_THE TASK_.
From the line containing "Task: Choose the ③11:00 time slot" down to the line containing "Task: Click the", copy out the entries below exactly, both lines included, and nothing else; pictures do not belong in the copy.

_PROVIDED INFORMATION_.

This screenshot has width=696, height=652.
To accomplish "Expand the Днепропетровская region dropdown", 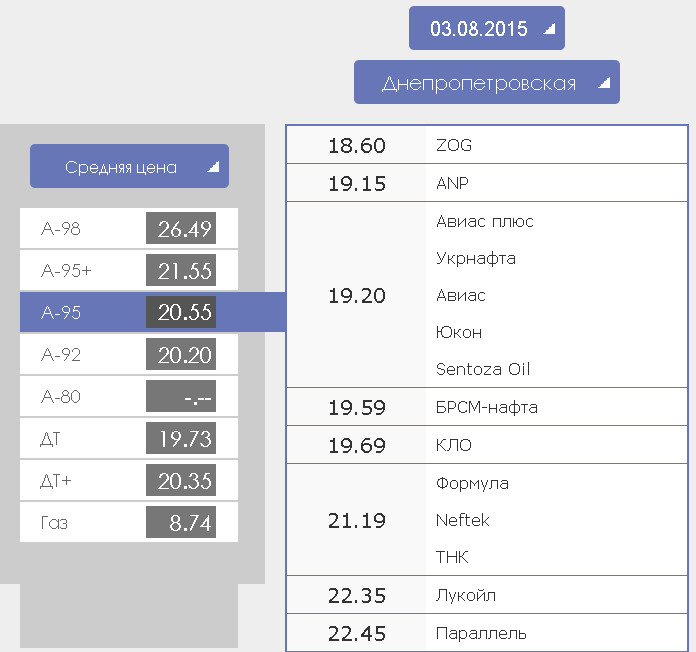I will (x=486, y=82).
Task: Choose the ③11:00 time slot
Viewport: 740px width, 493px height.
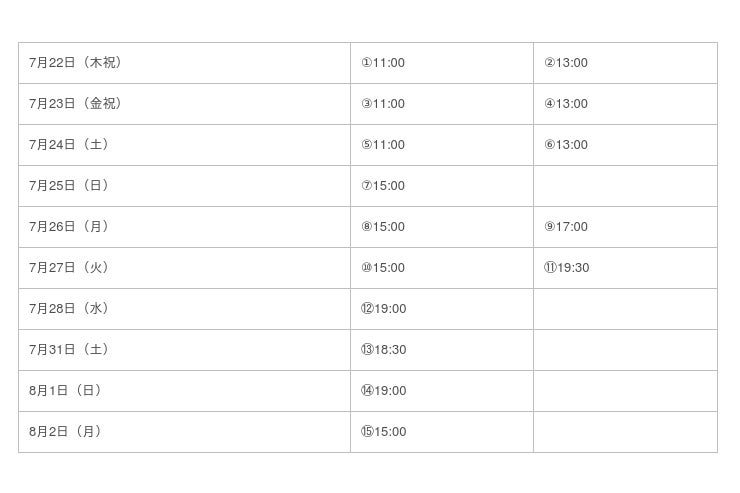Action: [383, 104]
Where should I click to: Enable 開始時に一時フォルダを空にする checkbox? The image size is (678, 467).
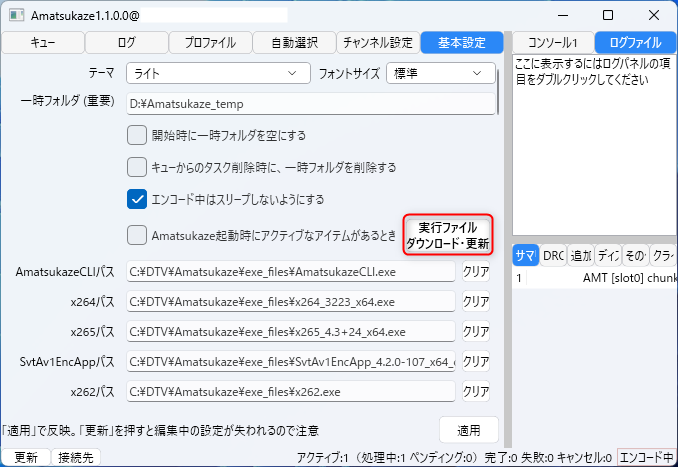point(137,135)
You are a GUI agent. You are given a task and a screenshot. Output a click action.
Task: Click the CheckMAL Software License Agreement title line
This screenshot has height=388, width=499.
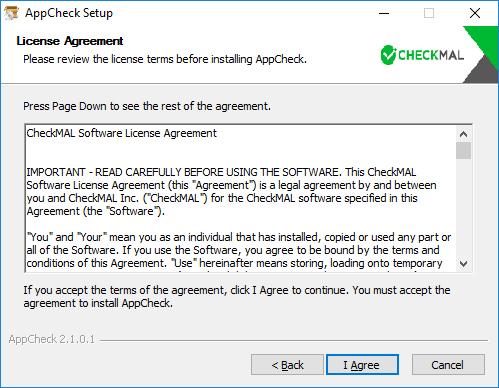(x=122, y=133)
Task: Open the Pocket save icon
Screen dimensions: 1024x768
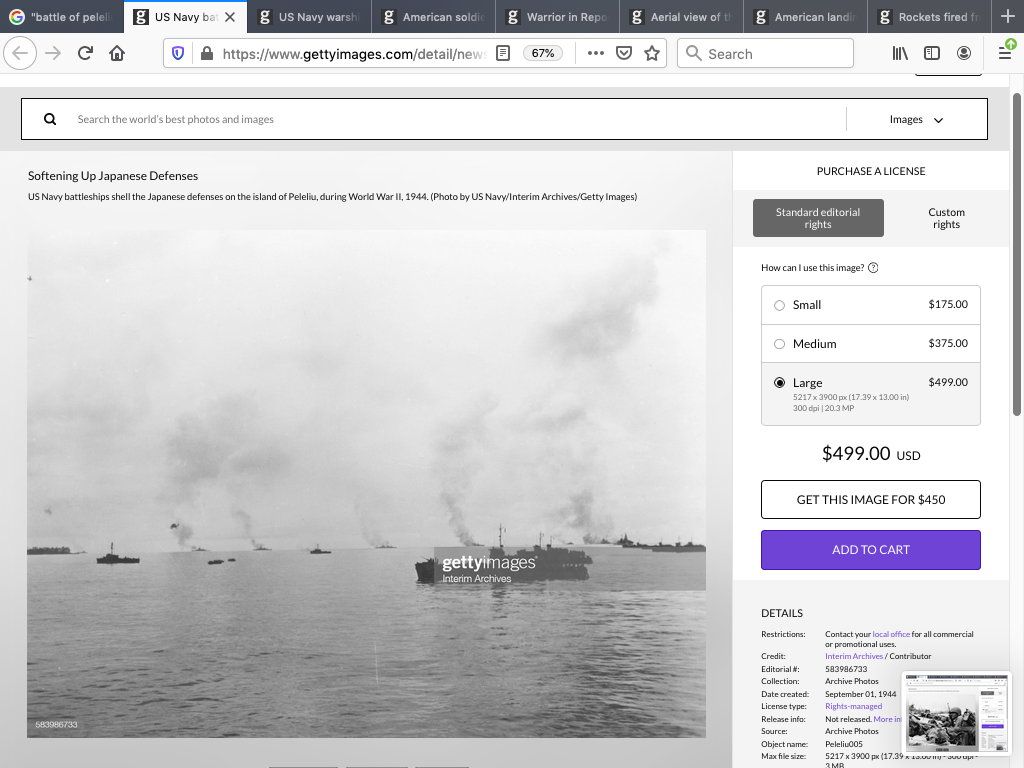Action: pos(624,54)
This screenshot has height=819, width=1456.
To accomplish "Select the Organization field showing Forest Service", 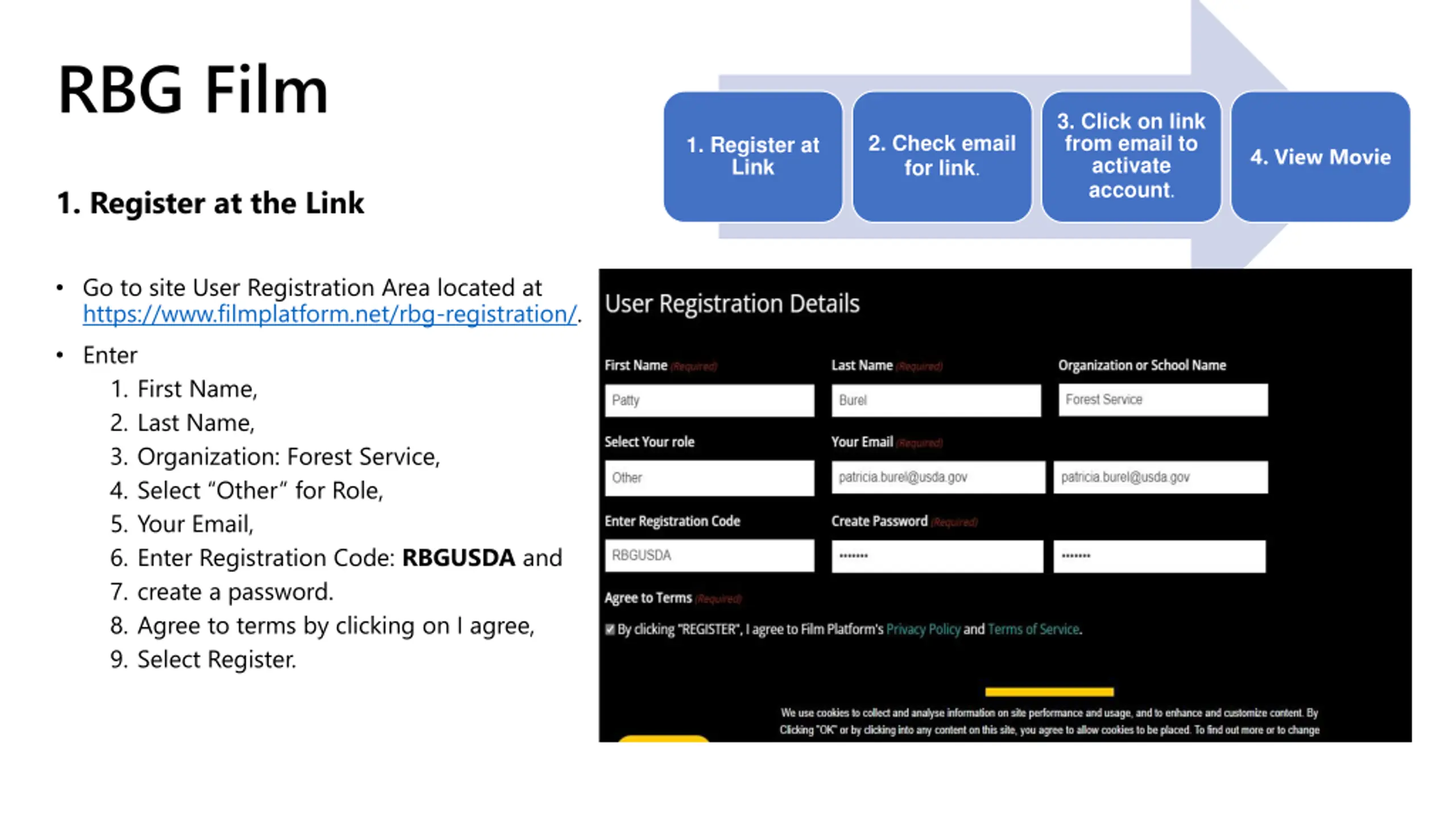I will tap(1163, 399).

_ANSWER SECTION_.
Task: Choose the ③11:00 time slot
Viewport: 740px width, 493px height.
Action: [383, 104]
Where should I click to: Enable 開始時に一時フォルダを空にする checkbox? The image size is (678, 467).
point(137,135)
You are a GUI agent. You are given a task and a screenshot. Output a click action.
Task: Click the CheckMAL Software License Agreement title line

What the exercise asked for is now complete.